Et l'équipe ? « J'ai essayé de travailler avec une petite équipe mais elle s'est agrandie lorsqu'on a choisi de travailler en 35mm. Le plaisir du documentaire consiste à pouvoir travailler en équipe réduite. Ici, on a un décor par jour. Cela signifie que la régie doit suivre. Il n'y a qu'une exception dans le planning : on dispose d'un seul décor pendant cinq jours. C'est Byzance ! Le film a l'air simple mais il est complexe à gérer. » Et Norah ? « Elle a une philosophie de la vie qui ne correspond pas au monde extérieur et qu'elle va être amenée à modifier. Elle croit que le bien qu'on insuffle au monde nous est renvoyé et que tout le mal qu'on y met nous revient sous forme de punition. Peu à peu, elle va se rendre compte que la vie est plus complexe qu'une partie de ping pong entre le bien et le mal. » Écrit en collaboration avec Philippe Blasband, le scénario commencé en été 1996 a mis du temps à s'élaborer. « On a mis un certain temps à peaufiner l'histoire. Je ne voulais pas que le film se réduise à la quête de Norah cherchant sa mère. D'ailleurs, elle a très tôt l'adresse de celle-ci mais n'en fait rien. D'habitude dans un scénario, on a un but qu'on essaie d'atteindre ; ici, c'est l'inverse, Norah fait tout pour éviter d'atteindre son but. C'est en quelque sorte une confrontation entre l'imaginaire et la réalité. »
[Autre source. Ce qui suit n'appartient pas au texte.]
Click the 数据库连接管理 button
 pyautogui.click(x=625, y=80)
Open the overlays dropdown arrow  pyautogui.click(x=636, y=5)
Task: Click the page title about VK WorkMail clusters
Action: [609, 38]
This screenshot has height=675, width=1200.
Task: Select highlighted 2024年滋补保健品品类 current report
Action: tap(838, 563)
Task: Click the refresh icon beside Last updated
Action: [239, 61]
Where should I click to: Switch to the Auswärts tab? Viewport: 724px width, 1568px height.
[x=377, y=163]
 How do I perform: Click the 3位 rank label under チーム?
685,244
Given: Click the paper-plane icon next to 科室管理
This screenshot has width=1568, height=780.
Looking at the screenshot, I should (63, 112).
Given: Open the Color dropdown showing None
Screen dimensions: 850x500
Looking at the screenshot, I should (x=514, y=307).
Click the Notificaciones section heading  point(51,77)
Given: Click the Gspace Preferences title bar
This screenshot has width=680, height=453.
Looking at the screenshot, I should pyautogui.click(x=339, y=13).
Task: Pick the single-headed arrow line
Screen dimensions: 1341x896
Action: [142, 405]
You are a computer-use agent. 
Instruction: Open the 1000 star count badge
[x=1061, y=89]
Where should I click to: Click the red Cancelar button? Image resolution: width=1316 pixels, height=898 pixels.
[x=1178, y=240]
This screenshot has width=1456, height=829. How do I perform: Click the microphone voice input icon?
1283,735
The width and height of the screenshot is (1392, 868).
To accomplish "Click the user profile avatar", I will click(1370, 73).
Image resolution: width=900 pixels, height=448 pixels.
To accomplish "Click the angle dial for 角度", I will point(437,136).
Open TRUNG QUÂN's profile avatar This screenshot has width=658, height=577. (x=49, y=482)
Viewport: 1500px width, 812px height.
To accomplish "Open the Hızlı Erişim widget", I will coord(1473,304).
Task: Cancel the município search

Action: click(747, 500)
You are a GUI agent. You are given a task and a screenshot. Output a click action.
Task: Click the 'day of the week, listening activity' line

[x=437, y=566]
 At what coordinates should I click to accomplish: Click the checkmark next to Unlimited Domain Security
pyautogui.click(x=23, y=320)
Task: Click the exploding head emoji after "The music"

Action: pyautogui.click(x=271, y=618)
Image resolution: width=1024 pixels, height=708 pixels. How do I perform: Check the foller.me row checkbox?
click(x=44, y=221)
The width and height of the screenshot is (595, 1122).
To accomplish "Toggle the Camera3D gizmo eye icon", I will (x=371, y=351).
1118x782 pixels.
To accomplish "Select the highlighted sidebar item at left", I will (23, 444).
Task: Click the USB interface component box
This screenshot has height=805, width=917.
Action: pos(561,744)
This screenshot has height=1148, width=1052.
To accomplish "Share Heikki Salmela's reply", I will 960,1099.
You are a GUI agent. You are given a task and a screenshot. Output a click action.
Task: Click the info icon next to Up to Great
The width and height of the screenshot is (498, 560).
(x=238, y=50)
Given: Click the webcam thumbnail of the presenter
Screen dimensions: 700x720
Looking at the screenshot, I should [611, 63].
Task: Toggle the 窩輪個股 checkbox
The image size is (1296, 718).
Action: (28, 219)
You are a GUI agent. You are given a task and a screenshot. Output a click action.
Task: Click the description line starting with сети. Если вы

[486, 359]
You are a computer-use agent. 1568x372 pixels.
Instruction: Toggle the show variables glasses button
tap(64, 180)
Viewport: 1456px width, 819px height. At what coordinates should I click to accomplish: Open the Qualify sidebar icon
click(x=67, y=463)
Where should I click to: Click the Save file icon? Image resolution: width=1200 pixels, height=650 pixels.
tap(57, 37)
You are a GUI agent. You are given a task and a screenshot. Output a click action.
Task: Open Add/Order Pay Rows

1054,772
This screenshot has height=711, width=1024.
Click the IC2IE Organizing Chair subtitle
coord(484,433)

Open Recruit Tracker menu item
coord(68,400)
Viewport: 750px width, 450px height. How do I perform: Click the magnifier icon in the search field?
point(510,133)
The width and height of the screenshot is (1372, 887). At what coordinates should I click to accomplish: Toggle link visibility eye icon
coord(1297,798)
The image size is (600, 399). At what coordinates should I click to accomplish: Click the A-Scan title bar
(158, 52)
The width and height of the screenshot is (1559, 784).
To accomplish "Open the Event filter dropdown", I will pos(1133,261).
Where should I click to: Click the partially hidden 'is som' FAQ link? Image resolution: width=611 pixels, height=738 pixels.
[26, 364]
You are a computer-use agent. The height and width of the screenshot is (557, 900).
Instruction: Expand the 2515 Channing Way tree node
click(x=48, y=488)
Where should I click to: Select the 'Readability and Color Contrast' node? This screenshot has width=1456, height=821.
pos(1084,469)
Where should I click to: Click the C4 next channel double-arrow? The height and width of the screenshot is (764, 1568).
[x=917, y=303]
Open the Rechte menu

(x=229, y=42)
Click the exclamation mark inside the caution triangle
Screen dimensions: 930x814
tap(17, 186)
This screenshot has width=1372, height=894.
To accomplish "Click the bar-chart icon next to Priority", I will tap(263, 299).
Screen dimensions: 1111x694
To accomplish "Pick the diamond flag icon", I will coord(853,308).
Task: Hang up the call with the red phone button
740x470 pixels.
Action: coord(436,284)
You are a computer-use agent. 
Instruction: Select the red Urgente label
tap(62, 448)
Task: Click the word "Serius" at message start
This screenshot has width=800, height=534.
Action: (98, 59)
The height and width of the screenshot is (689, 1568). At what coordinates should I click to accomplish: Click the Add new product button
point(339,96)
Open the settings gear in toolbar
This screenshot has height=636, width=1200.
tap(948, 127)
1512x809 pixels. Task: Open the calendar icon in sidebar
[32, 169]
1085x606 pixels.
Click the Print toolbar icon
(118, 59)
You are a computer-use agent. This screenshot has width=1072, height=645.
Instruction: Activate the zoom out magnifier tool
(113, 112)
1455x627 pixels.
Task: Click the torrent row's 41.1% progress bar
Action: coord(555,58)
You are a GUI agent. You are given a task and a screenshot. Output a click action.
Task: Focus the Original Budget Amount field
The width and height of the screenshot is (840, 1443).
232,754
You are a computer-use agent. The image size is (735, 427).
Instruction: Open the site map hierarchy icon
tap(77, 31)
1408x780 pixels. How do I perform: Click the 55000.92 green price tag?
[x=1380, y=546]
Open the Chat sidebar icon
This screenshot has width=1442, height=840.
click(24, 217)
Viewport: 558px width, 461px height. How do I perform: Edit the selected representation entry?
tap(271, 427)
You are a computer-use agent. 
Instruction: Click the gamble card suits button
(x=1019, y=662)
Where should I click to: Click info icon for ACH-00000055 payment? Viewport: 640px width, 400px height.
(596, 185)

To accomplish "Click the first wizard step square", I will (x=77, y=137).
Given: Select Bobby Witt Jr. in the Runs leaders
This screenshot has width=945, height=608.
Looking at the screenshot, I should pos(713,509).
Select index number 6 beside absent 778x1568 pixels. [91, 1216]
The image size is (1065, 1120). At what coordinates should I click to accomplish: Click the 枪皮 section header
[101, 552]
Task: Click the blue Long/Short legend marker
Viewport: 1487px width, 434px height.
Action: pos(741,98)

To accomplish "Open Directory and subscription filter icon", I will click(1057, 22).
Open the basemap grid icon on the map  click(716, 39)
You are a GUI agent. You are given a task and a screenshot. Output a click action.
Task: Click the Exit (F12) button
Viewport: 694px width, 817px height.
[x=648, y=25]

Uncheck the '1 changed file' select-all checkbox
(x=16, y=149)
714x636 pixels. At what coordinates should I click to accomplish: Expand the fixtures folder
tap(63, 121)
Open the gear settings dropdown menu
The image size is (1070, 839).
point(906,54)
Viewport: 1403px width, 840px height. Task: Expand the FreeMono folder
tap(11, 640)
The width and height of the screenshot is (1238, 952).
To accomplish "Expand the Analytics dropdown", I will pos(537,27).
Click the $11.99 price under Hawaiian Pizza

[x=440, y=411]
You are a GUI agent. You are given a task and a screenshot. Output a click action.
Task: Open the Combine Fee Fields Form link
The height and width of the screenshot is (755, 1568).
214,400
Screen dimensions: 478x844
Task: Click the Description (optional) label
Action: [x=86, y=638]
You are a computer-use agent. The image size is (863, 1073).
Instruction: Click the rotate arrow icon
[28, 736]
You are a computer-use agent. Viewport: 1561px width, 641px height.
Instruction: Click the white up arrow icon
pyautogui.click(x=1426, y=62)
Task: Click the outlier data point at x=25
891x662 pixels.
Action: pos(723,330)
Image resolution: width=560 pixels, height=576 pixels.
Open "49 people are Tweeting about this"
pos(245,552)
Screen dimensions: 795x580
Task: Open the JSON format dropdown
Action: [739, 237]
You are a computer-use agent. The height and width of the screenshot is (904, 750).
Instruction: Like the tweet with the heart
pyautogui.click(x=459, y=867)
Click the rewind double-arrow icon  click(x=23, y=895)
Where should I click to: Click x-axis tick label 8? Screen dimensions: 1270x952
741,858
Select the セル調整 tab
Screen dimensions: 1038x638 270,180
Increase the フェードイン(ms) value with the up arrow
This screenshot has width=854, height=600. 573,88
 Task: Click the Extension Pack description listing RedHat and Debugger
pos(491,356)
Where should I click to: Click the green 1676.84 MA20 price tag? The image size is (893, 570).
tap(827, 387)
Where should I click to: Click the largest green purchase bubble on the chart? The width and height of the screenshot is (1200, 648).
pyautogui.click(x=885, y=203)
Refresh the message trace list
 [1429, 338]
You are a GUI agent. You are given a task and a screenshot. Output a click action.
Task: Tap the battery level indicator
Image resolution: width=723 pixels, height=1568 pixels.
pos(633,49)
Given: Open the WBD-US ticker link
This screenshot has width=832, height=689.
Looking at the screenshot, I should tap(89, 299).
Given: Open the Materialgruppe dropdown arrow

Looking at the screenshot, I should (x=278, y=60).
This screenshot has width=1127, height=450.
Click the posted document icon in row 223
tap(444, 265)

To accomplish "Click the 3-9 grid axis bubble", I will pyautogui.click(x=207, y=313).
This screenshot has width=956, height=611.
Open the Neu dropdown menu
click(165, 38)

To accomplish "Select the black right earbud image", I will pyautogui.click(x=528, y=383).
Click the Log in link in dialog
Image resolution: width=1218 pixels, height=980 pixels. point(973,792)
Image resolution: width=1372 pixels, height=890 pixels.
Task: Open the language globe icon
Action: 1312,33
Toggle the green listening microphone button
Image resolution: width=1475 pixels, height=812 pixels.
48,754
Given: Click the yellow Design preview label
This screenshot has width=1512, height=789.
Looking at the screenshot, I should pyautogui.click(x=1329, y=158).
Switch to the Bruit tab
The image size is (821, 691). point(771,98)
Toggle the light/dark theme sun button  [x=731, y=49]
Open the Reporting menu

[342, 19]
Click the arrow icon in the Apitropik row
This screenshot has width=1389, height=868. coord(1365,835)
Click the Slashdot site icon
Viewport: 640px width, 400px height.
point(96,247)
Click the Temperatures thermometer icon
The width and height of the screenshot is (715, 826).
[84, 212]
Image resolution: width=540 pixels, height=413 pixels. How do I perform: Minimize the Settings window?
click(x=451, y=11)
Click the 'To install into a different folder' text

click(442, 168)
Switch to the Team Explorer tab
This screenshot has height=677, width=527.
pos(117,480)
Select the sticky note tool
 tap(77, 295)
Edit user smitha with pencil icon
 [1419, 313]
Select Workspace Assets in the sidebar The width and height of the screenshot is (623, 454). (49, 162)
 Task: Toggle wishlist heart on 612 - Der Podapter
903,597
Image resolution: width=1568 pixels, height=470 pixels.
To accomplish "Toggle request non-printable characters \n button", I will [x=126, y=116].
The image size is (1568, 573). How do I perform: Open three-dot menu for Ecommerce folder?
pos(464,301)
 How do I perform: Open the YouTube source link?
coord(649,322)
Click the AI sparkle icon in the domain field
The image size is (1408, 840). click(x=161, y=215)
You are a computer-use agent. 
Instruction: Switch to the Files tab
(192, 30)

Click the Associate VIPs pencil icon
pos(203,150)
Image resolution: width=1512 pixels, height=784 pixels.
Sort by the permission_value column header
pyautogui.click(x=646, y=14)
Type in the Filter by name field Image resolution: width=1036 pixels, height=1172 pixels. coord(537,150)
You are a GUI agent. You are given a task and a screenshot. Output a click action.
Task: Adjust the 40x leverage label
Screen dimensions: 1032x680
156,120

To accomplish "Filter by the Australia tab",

 Le sujet n'imposait pas la présence de comédiens connus. Norah a dix-sept ans. C'est un avantage qui permet à la réalisatrice d'utiliser une comédienne inconnue du public. « De toute façon, mon personnage est tellement précis qu'il n'est pas possible qu'il soit incarné par un comédien connu. » La réalisatrice avoue avoir longtemps tâtonné. « J'ai essayé avec des actrices ayant une vingtaine d'années mais elles ne correspondaient pas à ce que je cherchais. On a fait un long casting.
J'ai choisi Marie Kremer parce qu'elle était le personnage. Je ne voulais pas d'une actrice qui ait un côté femme trop affirmé. Norah vit avec son père, elle a un côté enfantin. C'était le critère le plus important pour moi, cette part d'enfance qui se déchiffre sur le visage de Marie Kremer."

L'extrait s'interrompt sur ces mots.